This document is an excerpt from the EUR-Lex website
Document 62007CJ0394
Samenvatting van het arrest
Samenvatting van het arrest
Zaak C-394/07
Marco Gambazzi
tegen
DaimlerChrysler Canada Inc.
en
CIBC Mellon Trust Company
(verzoek van de Corte d’appello di Milano om een prejudiciële beslissing)
„Executieverdrag — Erkenning en tenuitvoerlegging van beslissingen — Gronden voor weigering — Schending van openbare orde van aangezochte staat — Uitsluiting van verweerder van procedure voor gerecht van staat van herkomst wegens niet-uitvoering van rechterlijk bevel”
Conclusie van advocaat-generaal J. Kokott van 18 december 2008 I ‐ 2565
Arrest van het Hof (Eerste kamer) van 2 april 2009 I ‐ 2582
Samenvatting van het arrest
Verdrag betreffende de rechterlijke bevoegdheid en de tenuitvoerlegging van beslissingen – Erkenning en tenuitvoerlegging – Begrip „beslissing” – Verstekvonnissen – Daaronder begrepen – Voorwaarden
(Verdrag van 27 september 1968, art. 25)
Verdrag betreffende de rechterlijke bevoegdheid en de tenuitvoerlegging van beslissingen – Erkenning en tenuitvoerlegging van beslissingen – Gronden voor weigering – Schending van openbare orde van aangezochte staat – Beoordeling door aangezochte rechter
(Verdrag van 27 september 1968, art. 27, punt 1)

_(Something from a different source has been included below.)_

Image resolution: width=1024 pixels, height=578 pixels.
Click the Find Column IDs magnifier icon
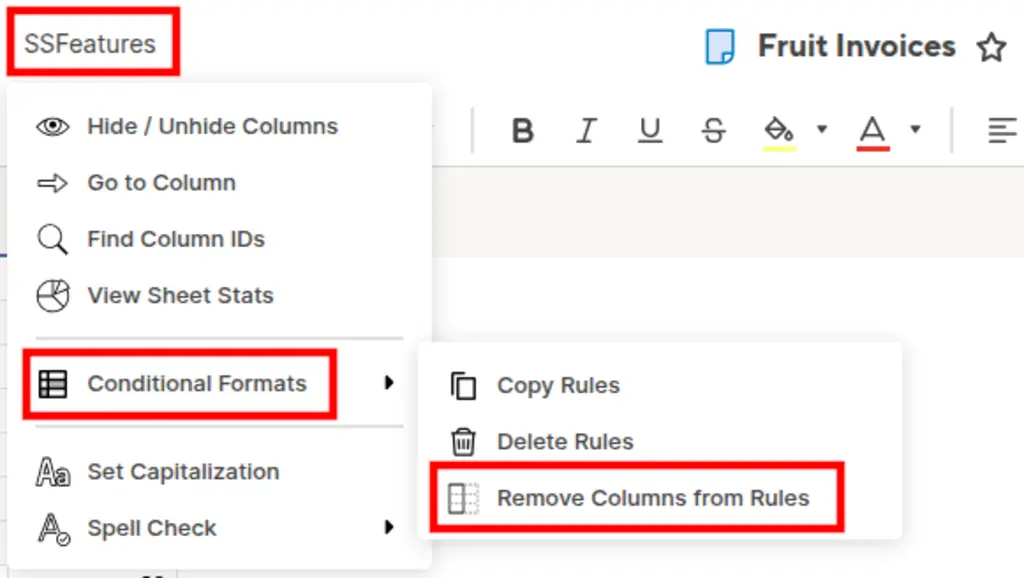52,239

Artikel 25 van het Verdrag van 27 september 1968 betreffende de rechterlijke bevoegdheid en de tenuitvoerlegging van beslissingen in burgerlijke en handelszaken, zoals gewijzigd bij de toetredingsverdragen van 1978, 1982, 1989 en 1996, heeft zonder onderscheid betrekking op alle door de gerechten van de verdragsluitende staten gegeven beslissingen. Voor de toepassing van dit verdrag op deze rechterlijke beslissingen volstaat het dat deze beslissingen in de staat van herkomst op diverse wijzen het voorwerp zijn geweest of konden zijn van een procedure op tegenspraak, voordat in een andere staat dan deze staat van herkomst om erkenning en tenuitvoerlegging ervan wordt verzocht. Wanneer een nationale rechterlijke instantie uitspraak heeft gedaan bij een vonnis en een beschikking die bij verstek zijn gegeven in het kader van een in beginsel contradictoire civiele procedure, volstaat het feit dat de rechter uitspraak heeft gedaan alsof de verweerder, die regelmatig is verschenen, verstek heeft laten gaan, niet om afbreuk te doen aan de kwalificatie van de gegeven beslissingen.
(cf. punten 22-23, 25)
Artikel 27, punt 1, van het Verdrag van 27 september 1968 betreffende de rechterlijke bevoegdheid en de tenuitvoerlegging van beslissingen in burgerlijke en handelszaken, zoals gewijzigd bij de toetredingsverdragen van 1978, 1982, 1989 en 1996, dient aldus te worden uitgelegd dat de rechter van de aangezochte staat, gelet op de openbare-ordeclausule van dit artikel, rekening kan houden met het feit dat de rechter van de staat van herkomst op de vordering van de verzoeker heeft beslist zonder de verweerder te horen, die regelmatig voor hem is verschenen, maar bij beschikking van de procedure is uitgesloten omdat hij de verplichtingen niet is nagekomen die bij een eerdere beschikking in het kader van dezelfde procedure zijn opgelegd, wanneer hij na een algemene beoordeling van de procedure en op basis van alle omstandigheden tot de conclusie komt dat deze uitsluiting een kennelijke en buitensporige schending vormde van het recht van de verweerder om te worden gehoord. De verwijzende rechter dient niet enkel controle uit te oefenen op de omstandigheden waaronder de beslissingen zijn gegeven waarvan tenuitvoerlegging wordt gevorderd, maar ook op de omstandigheden waaronder in een eerder stadium de beschikkingen zijn gegeven waarbij een bevel is opgelegd. Hij dient met name na te gaan welke rechtsmiddelen ter beschikking stonden van de verweerder en of deze in het kader van deze beslissingen de gelegenheid heeft gehad om te worden gehoord met inachtneming van het beginsel van hoor en wederhoor en zijn rechten van verdediging ten volle heeft kunnen uitoefenen.